Татищев криво усмехнулся:

— Еще бы. Того и ждал. Ведь я в «Уставе» саксонский манир отставил.

— Нет, тут хуже. Граф Бирон узнал, что вы изгоняете немецкие слова и звания из горного обихода и принял то в личную себе обиду.

— Не уступлю! — визгливо крикнул Татищев. — Русского языка я им не уступлю. То ли нам Петр Великий завещал?.. Говорят, при Петре немало голландских, французских, немецких слов в нашу речь вошло, — так. Но то было по нужде, за недосугом. Однако Петр и тогда об очищении языка думал. Сам о том заботился. Саксонцы и сотой доли заслуги в горном деле у нас не имеют, как то может показаться из-за обилия их слов. Зачем нам говорить «берггайер», когда можем сказать горщик или рудокопщик? «Флюс» — понятнее разве, чем плавень, а «хаспель» — чем вороток? Или мы о плавнях только от саксонцев и узнали?

Больное место Татищева было задето.

— Грамоту надо поскорей здешнему народу, вот что. Тогда никакие саксонцы не страшны, — говорил он горячо, расхаживая по кабинету и перекидывая из руки в руку схваченный с подносика кусок кокса. — Хотел бы я здешний, такой простой и упрямый народ в обычаях чтением книг переменить. С грамотным народом скоро слава, честь и польза России приумножатся. Простая истина, а кому ее скажешь, кому она дорога? Ханжам в рясах или иноземцам?

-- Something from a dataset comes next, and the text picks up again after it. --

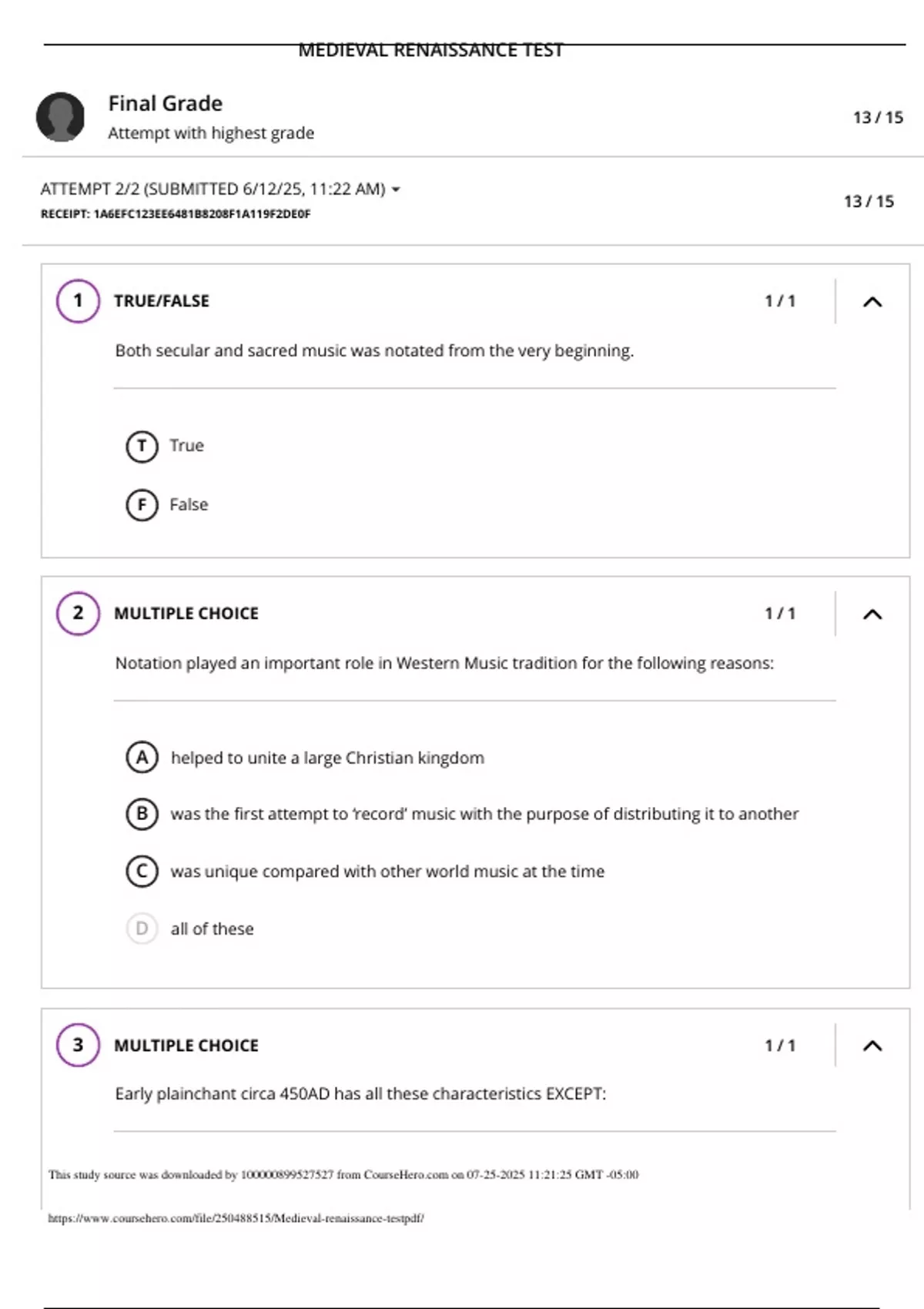
Task: Click question 2 number badge
Action: click(x=78, y=613)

Увидел испуганное лицо Миклашевского и усмехнулся.

— Несвоевременно, скажете? Знаю. Всякой правде свое время, а только справедливое мнение погибнуть не может. Коперник вот когда-то своей книгой публично землю из середины мира выгнал и сделал ходящею вокруг солнца планетой. Папистам то показалось великой ересью, и проклинали то мнение; и страдал Коперник, — а после всё же и паписты со стыдом принуждены были его истину признать.

— Сколько лет тому, как Коперник свое открытие сделал? — быстро и с иронической улыбкой спросил Миклашевский.

— Около тысяча пятисотого года… немного позже… лет двести тому, пожалуй. А что?

— То, что и его истина еще не совсем дозрела. Кантемир мне сказывал, что Тредьяковскому не позволили печатать вирши,[29] в коих писано, что земля вертится вокруг солнца.

— Когда не позволили и кто?

— Нынче синод наш не дозволил. В этом году. Святые отцы говорят: противно священным писаниям.

— Фу! — Татищев ожесточился. — Ханжи! Суеверы!

— Василий Никитич!

— Да что? Ослы скудоумные! Я тут школы строю, а они завтра объявят, что геометрия противна писанию. Все труды одной резолюцией зачеркнут.

Камердинер доложил, что стол накрыт. Разговор прекратился, к облегчению обоих собеседников.

В столовой комнате ждали дамы — жена и дочь Миклашевского. Янина низко присела, раздув фисташкового цвета роброн.[30] Прекрасное подвижное лицо ее стало еще прекраснее от смущенной улыбки. Однако главный командир, еще не остывший в душе от гнева, не заметил ни лица, ни нарядного платья избалованной красавицы — провел взглядом, как по стене.

Двое слуг отодвинули стулья с высокими резными спинками. Стол был накрыт парадно, с серебром, хрусталем и цветами.

— Отведайте паштета из дичи, Василий Никитич. — Миклашевская сама подняла сверкающую крышку над блюдом.